### Problems to solve
a – Answer these questions from the passage on AI in finance:
(i) What title does Miguel Romao hold at Moody's?
(ii) What is the name of the generative AI solution Moody's has launched?
(iii) According to Henry Shevlin, how recently did you need hard technical skills to work with AI systems?
b – Return everything in the passage on AI in finance from "Here are some" down to "satisfaction in finance.", copied word for word.

### Passage
══════
Dr Henry Shevlin is a professor and researcher at Cambridge University. His work on AI has been featured on the BBC, the LA Times, GB News, France 24, and The New European, among others
As the financial landscape continues to evolve in the digital age, one of the most significant drivers of change is artificial intelligence. To delve deeper into the transformative power of AI in the finance workplace, we sat down with Miguel Romao, Senior Director of Product Strategy at Moody’s, and Dr Henry Shevlin, Associate Professor and Associate Director at the Leverhulme Centre for the Future of Intelligence at Cambridge University.
Here are some key takeaways from our conversation:
Revolutionizing workflows
Dr Henry Shevlin paints a compelling picture of AI’s impact on the financial workplace. AI’s ability to automate tasks, analyze vast datasets, and make data-driven decisions is set to revolutionize financial workflows, he asserts. From automating routine processes to enhancing risk management strategies, AI can support new levels of efficiency, productivity, and even employee and consumer satisfaction in finance.
“Make yourself an early adopter,” Henry advises. “AI tools have never been more accessible than now. As recently as five years ago, you needed hard technical skills to play around with AI systems and make them work for you, but the rise of Large Language Models (LLMs) means that everyone can figure out firsthand what current-gen AI is good for.”
Miguel Romao concurs. “AI already plays an important role at Moody’s,” he says, “and we see this as a growth area. We’ve launched our latest generative AI solution, Moody’s Research Assistant, for instance. With it, we can synthesize vast amounts of ratings, research and data from across Moody’s within seconds. It allows for much faster content discovery when conducting fundamental credit analysis, peer comparisons, data gathering and report building. Due to its speed, its ability to quickly discover and summarize macro, sector and entity factors at once, and its customization capabilities, users can save up to 27% of their time when conducting their credit analysis work. We see this as a real game changer.”
“Right now, you can still keep up with developments as they happen,” Henry adds, “and by investing just a few hours a week to get up to speed with something like Research Assistant, or Copilot, or ChatGPT, you will make it easier for you to position yourself as an expert later on, and you’ll free yourself up to do the more compelling work that can actually advance your career.”
══════
### Available data
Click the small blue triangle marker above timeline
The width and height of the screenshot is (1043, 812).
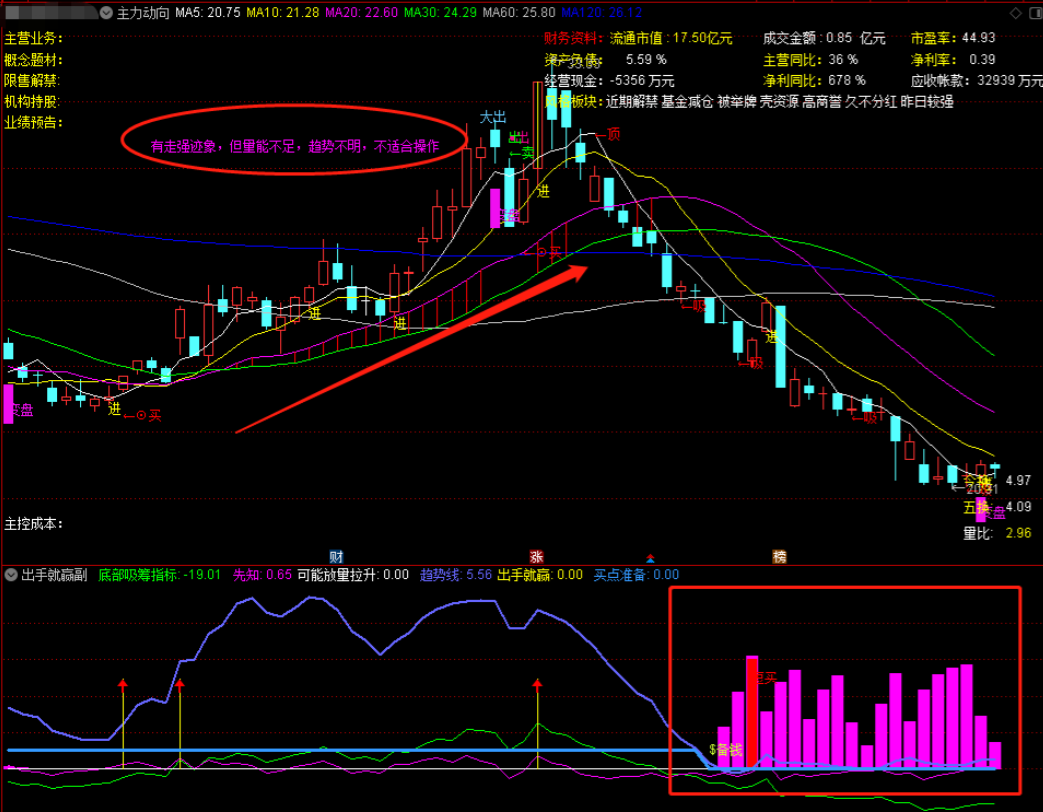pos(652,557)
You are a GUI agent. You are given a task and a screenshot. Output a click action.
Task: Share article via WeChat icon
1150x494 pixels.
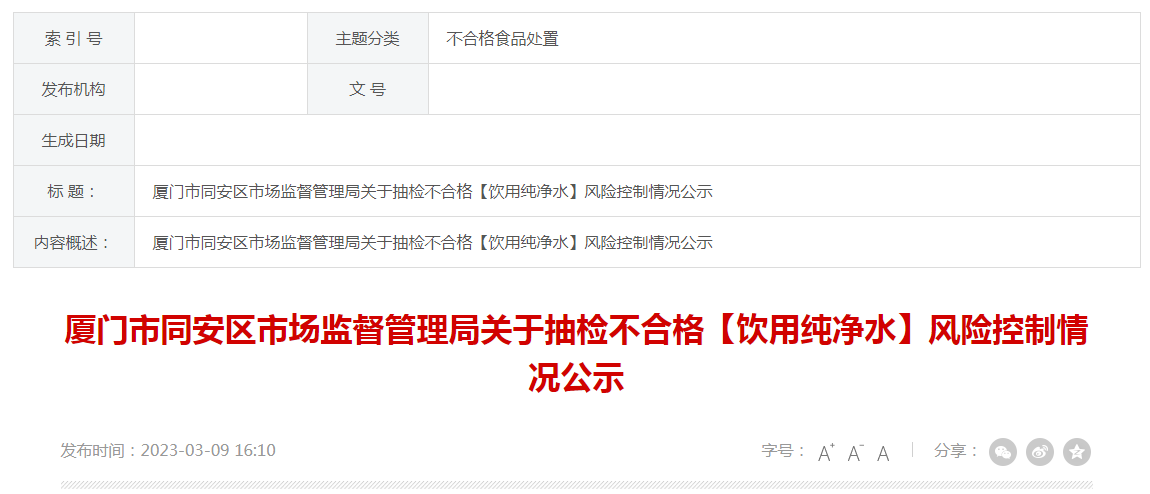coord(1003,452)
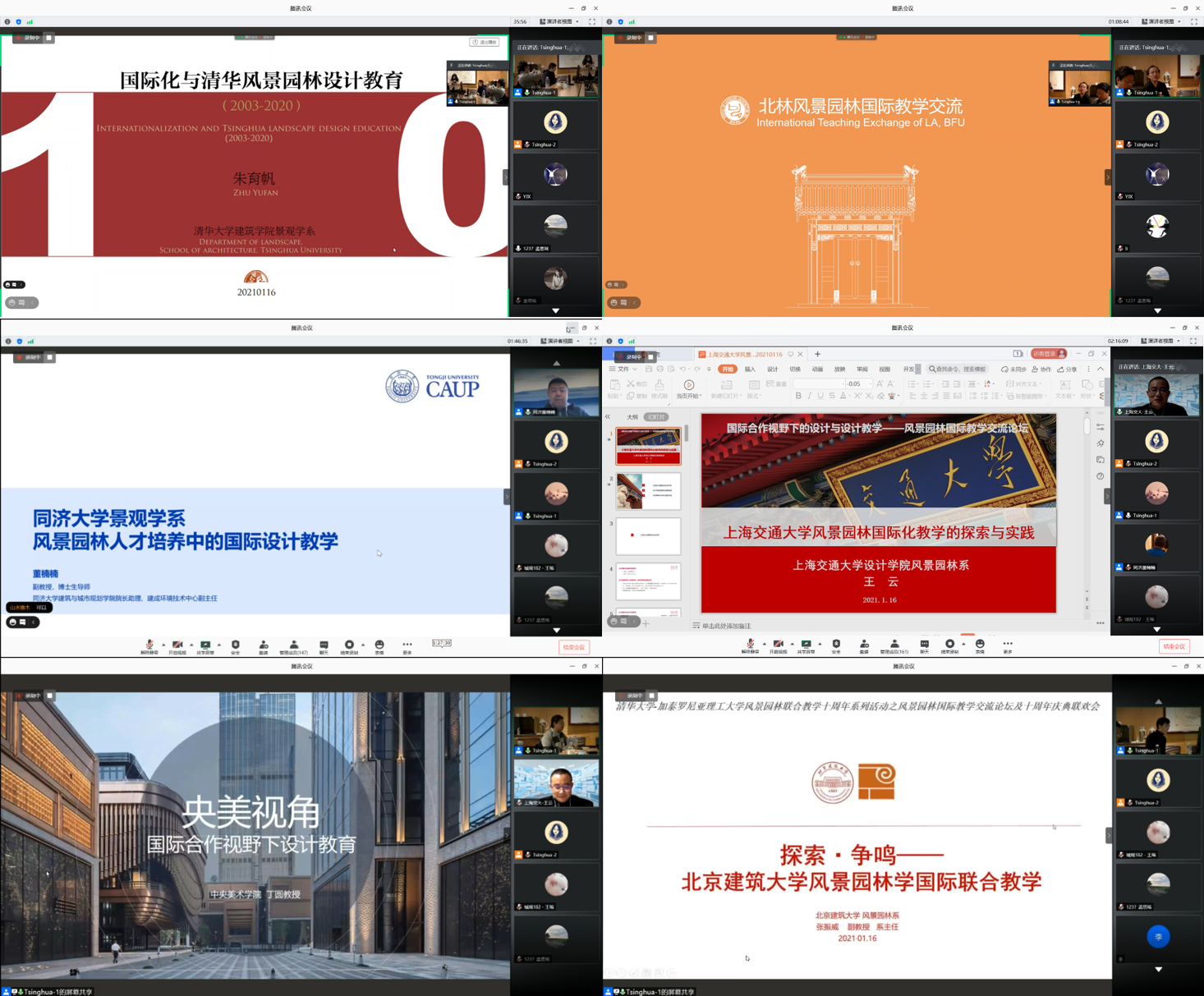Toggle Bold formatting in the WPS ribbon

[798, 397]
══════
### Answers for this exercise
a –
(i) Senior Director of Product Strategy
(ii) Moody's Research Assistant
(iii) As recently as five years ago

b –
Here are some key takeaways from our conversation:
Revolutionizing workflows
Dr Henry Shevlin paints a compelling picture of AI’s impact on the financial workplace. AI’s ability to automate tasks, analyze vast datasets, and make data-driven decisions is set to revolutionize financial workflows, he asserts. From automating routine processes to enhancing risk management strategies, AI can support new levels of efficiency, productivity, and even employee and consumer satisfaction in finance.